Say you have an array for which the ith element is the price of a given stock on day i.
Design an algorithm to find the maximum profit. You may complete at most k transactions.
Note:
You may not engage in multiple transactions at the same time (ie, you must sell the stock before you buy again).
Example 1:
Input: [2,4,1], k = 2 Output: 2 Explanation: Buy on day 1 (price = 2) and sell on day 2 (price = 4), profit = 4-2 = 2.
Example 2:
Input: [3,2,6,5,0,3], k = 2 Output: 7 Explanation: Buy on day 2 (price = 2) and sell on day 3 (price = 6), profit = 6-2 = 4. Then buy on day 5 (price = 0) and sell on day 6 (price = 3), profit = 3-0 = 3.
这道题我一开始想用动态规划去做,转移方程是
dp[[j][m] = max(dp[k][m-1] + maxp[k+1][j]):dp[j][m]指的是前j天m次交易的最大收益,1<=j<n;2<=m<=k;1<=k<=j;时间复杂度是O(n^3),空间复杂度是O(n^2);很明显两者都太高了,有些case超出内存限制了;之前做Best Time to Buy and Sell StockⅢ的时候有尝试过找成对的波峰波谷,将差值放到大顶堆中,然后取前k个值。
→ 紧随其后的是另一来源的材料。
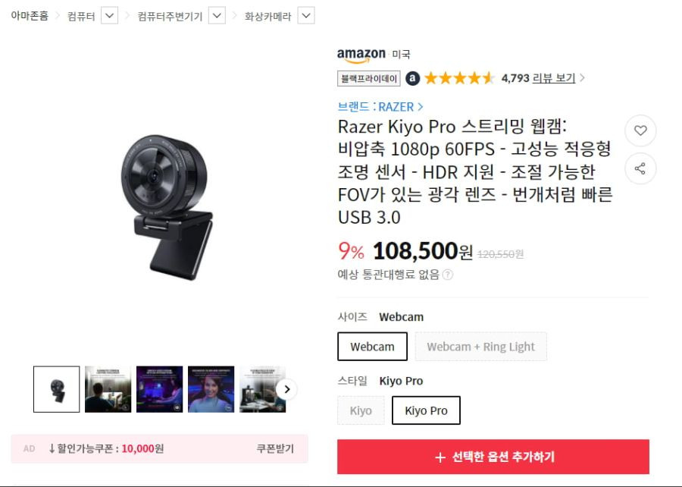Viewport: 682px width, 487px height.
Task: Select the Kiyo style option
Action: [361, 410]
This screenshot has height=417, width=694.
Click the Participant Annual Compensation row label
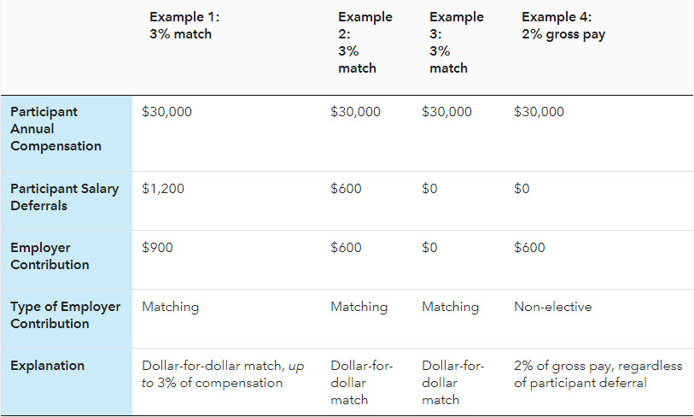55,129
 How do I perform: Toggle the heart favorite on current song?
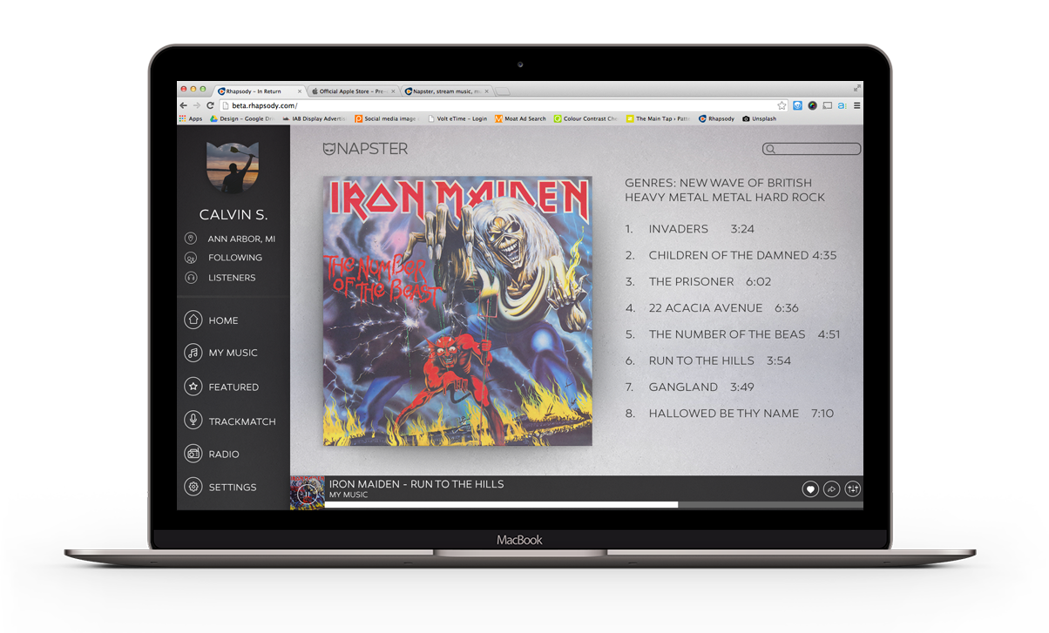[810, 490]
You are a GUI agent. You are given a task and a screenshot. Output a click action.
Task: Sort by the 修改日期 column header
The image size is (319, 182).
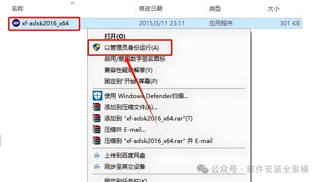(x=151, y=9)
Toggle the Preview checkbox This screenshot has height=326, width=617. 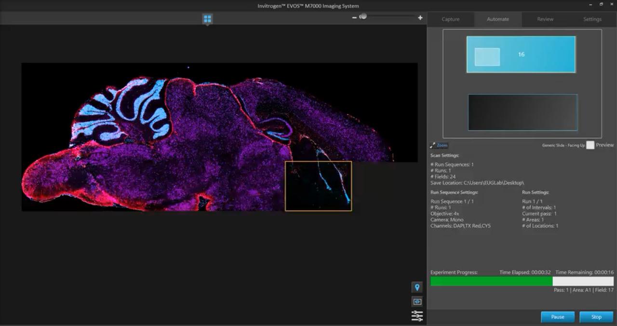click(x=590, y=145)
但是因为不知道如何处理v1<v2&&p1<p2的情况,有些case没法通过;但是我看了别人的做法,非常巧妙。当v1<v2&&p1<p2时,可以将(v1,p2),(v2,p1)代替(v1,p1),(v2,p2),这就完美解决了我上面的问题。唉,为什么我当初没有细想下去呢。。。。时间复杂度为O(n),空间复杂度也为O(n)。
下面附上第一第二次的代码
class Solution {
public:
int maxProfit(int k, vector<int>& prices)
{
int n = prices.size();
//cout<<n<<endl;
if(n<2||k==0) return 0;
vector<vector<int> > maxp_1 = maxp(prices);
vector<vector<int> > dp(n,vector<int>(k+1,0));
for(int i=1;i<n;i++)
{
dp[i][1] = maxp_1[0][i];
cout<<i<<" "<<1<<" "<<dp[i][1]<<endl;
}
if(k==1) return dp[n-1][1];
for(int j=1;j<n;j++)
{
for(int m=2;m<=k;m++)
for(int i=1;i<=j;i++)
{
dp[j][m] = max(dp[j][m],dp[i][m-1]+maxp_1[i+1][j]);
//cout<<i<<' '<<m<<" "<dp[i][m];
}
}
return dp[n-1][k];
}
vector<vector<int> > maxp(vector<int>& price)
{
int n = price.size();
vector<vector<int> > maxpv(n+1,vector<int>(n+1,0));
for(int i=0;i<n;i++)
{
int minele = price[i];
for(int j=i+1;j<n;j++)
{
maxpv[i][j] = max(maxpv[i][j-1],price[j]-minele);
if(price[j]<minele) minele = price[j];
}
}
return maxpv;
}
};
class Solution {
public:
int maxProfit(int k, vector<int>& prices)
{
stack<pair<int,int>> vp_pairs;
priority_queue<int> profit;
int n=prices.size();
int v,p=0;
int ans=0;
while(p<n)
{
for(v=p;v<n-1&&prices[v]>=prices[v+1];v++);
for(p=v+1;p<n&&prices[p]>=prices[p-1];p++);
while(!vp_pairs.empty()&&prices[v]<=prices[vp_pairs.top().first])
{
profit.push(prices[vp_pairs.top().second-1]-prices[vp_pairs.top().first]);
vp_pairs.pop();
}
while(!vp_pairs.empty()&&prices[p-1]>prices[vp_pairs.top().second-1])
{
profit.push(prices[vp_pairs.top().second-1]-prices[v]);
v = vp_pairs.top().first;
vp_pairs.pop();
}
vp_pairs.push({v,p});
}
while(!vp_pairs.empty())
{
profit.push(prices[vp_pairs.top().second-1]-prices[vp_pairs.top().first]);
vp_pairs.pop();
}
for(int i=0;i<k&&!profit.empty();i++)
{
ans += profit.top();
profit.pop();
}
return ans;
}
};
ps:我老是会犯堆溢出的问题,在访问向量中元素的时候经常忘记做下标判断。